I took 2nd place at my first Hackathon this weekend. It seemed appropriate to post my hack here.


Great job with this project. I would try striking some kind of affiliate deal with sites likeImgur or get advertising on a meme subreddit. $25 might be a little high for an impulse tsirt buy, but it could get some hits.


One-off t-shirts are expensive. I recently got 8 t-shirts made by Custom Ink, and each one was $40. I didn't even choose the expensive American Apparel shirts, either.

Custom Ink is probably one of the more expensive companies (and I chose them because of their excellent customer service), but you get my point.


Congrats, nice idea with potential.


Yes, imagine all those people using Firefox instead of Chrome ;-)


Copyright law issues here?

You certainly don't have permission to sell T-shirts with my artwork on them..


I could download the image and print it myself, someone is making it easier. They don't even look to the image to see if it is copyrighted, porn or just Lorem Ipsum. I get you point but if they are a "we print anything you send our way" shop, how can they be liable for what I send them? I guess you can only blame the end user...


I imagine it would be similar to any site based on user generated content where they would first need to contractually prohibit users from uploading material that infringes on third party intellectual property rights and then they would need to have a policy in place to address any complaints by third party intellectual property rights holders that their right were being infringed. But it certainly wouldn't be a safe bet to just assume their off the hook entirely because it's too hard for them to determine infringement.


In the US, the "making it easier" part can make you liable as well. In fact, a huge amount of copyright-related cases have considered this exact issue. Take a look at all the P2P suits, as an example.

In my uneducated opinion, I believe this would be similar to YouTube. YouTube allows anyone to upload anything, and they aren't required to preview the content before it is publicly available on their site. However, they must comply with DMCA takedown requests.

I think ClickShirt would have to do the same. Anyone can print any image until the owner of the image issues a takedown request.

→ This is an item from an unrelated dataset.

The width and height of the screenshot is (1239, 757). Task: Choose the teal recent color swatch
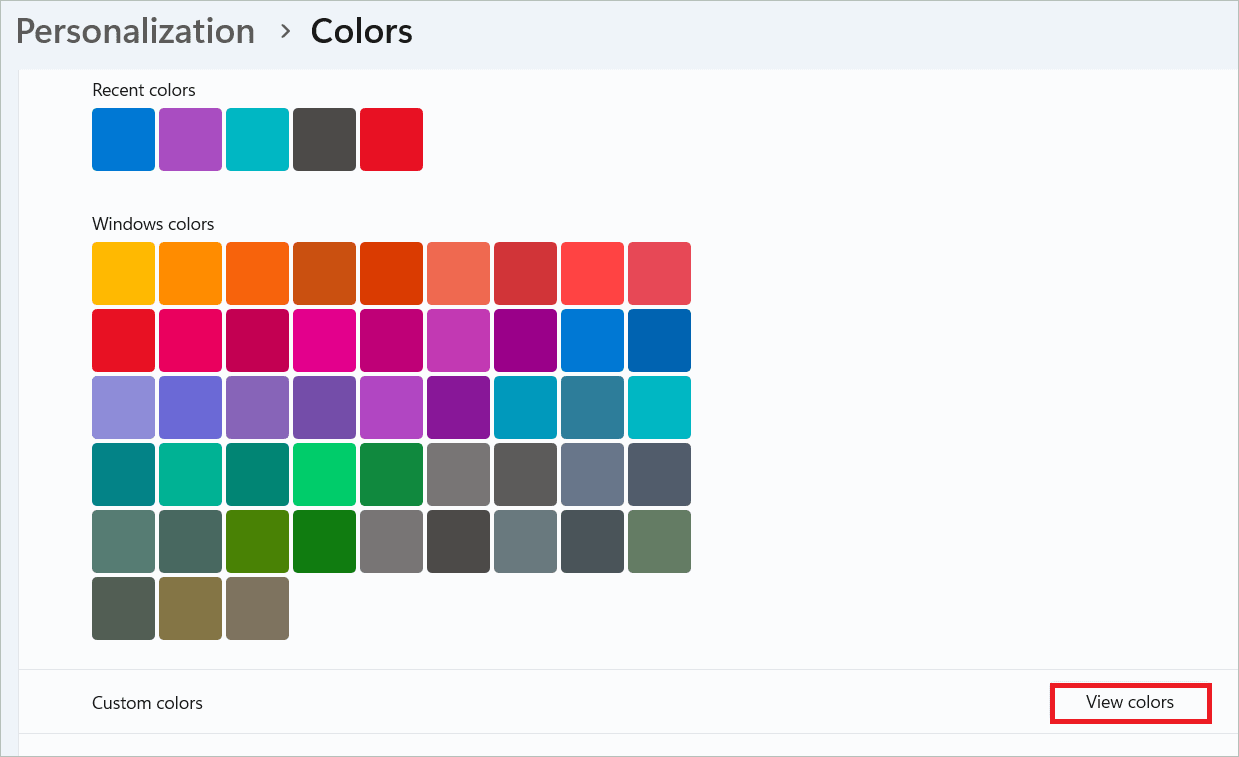[257, 139]
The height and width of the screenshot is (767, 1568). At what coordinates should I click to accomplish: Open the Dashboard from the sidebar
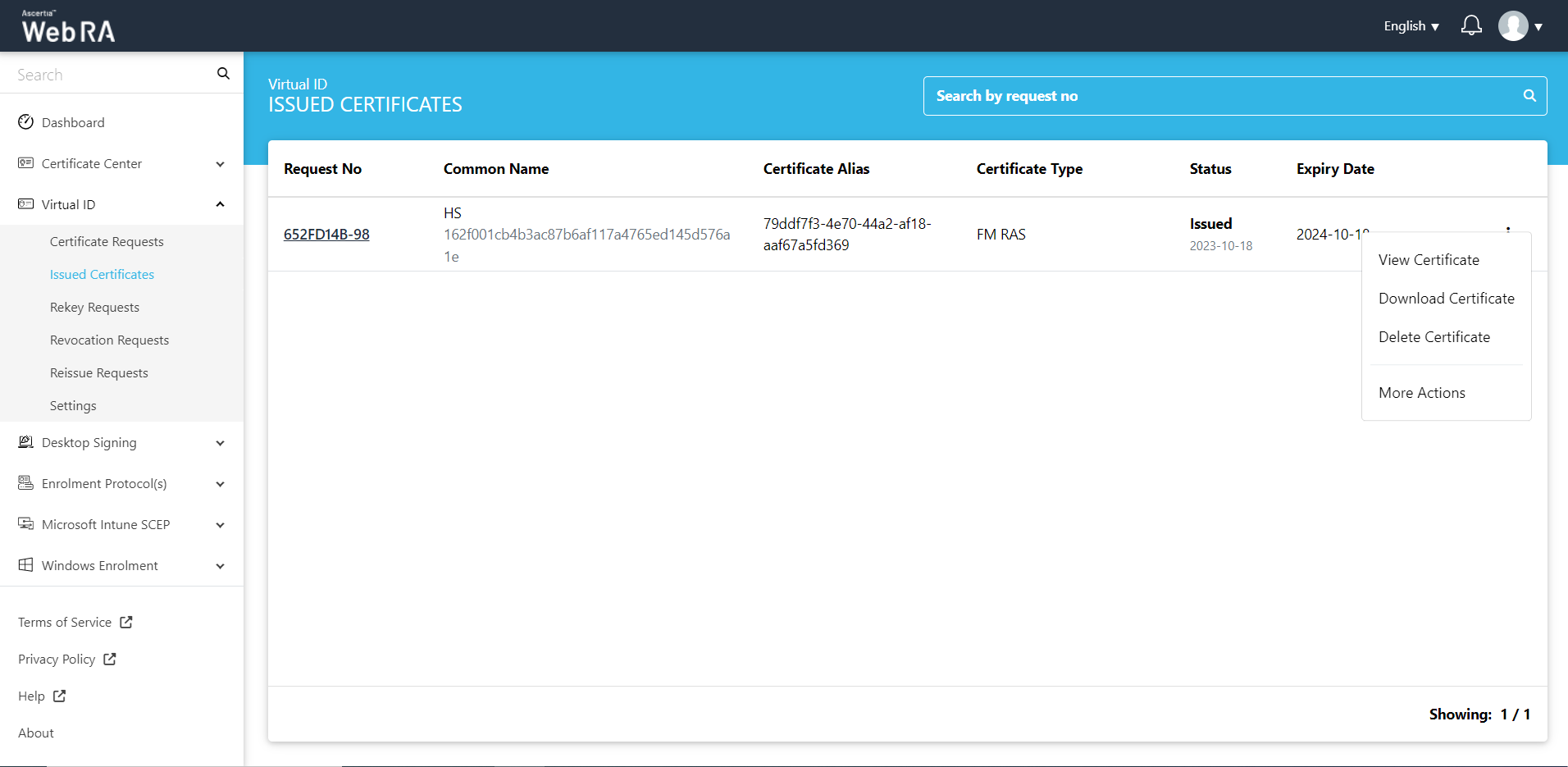point(73,123)
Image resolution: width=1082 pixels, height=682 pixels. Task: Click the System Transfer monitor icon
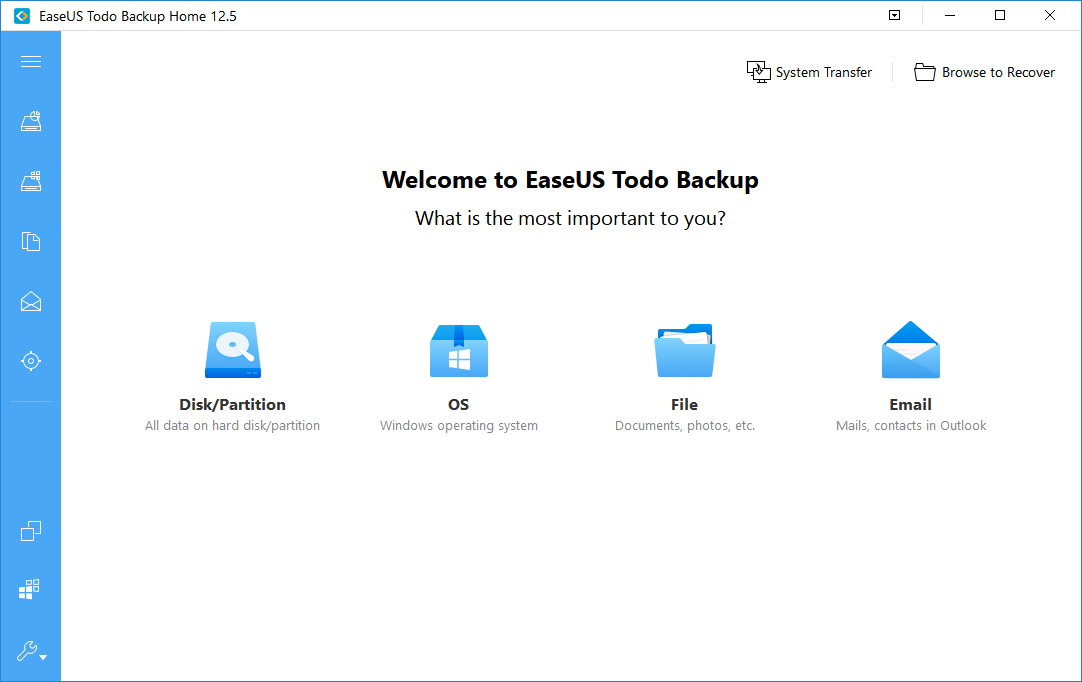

The added wrinkle is that anything being put into the ClickShirt system is from a different website -- it's hosted somewhere else, not on a user's computer. That's different from YouTube, because it's fair to assume that ClickShirt is ALMOST ALWAYS using copyrighted images.

Regardless, I think they'll get shut down in the US. This isn't the kind of thing that courts are very lenient about. Neat idea, though.


How do you deal with image quality? I would imagine most images on the web are too low resolution to look good once printed on a t-shirt.


Would be cool if they did a reverse image search on Google to find the largest-available version of the image. No idea if that's available via API, though.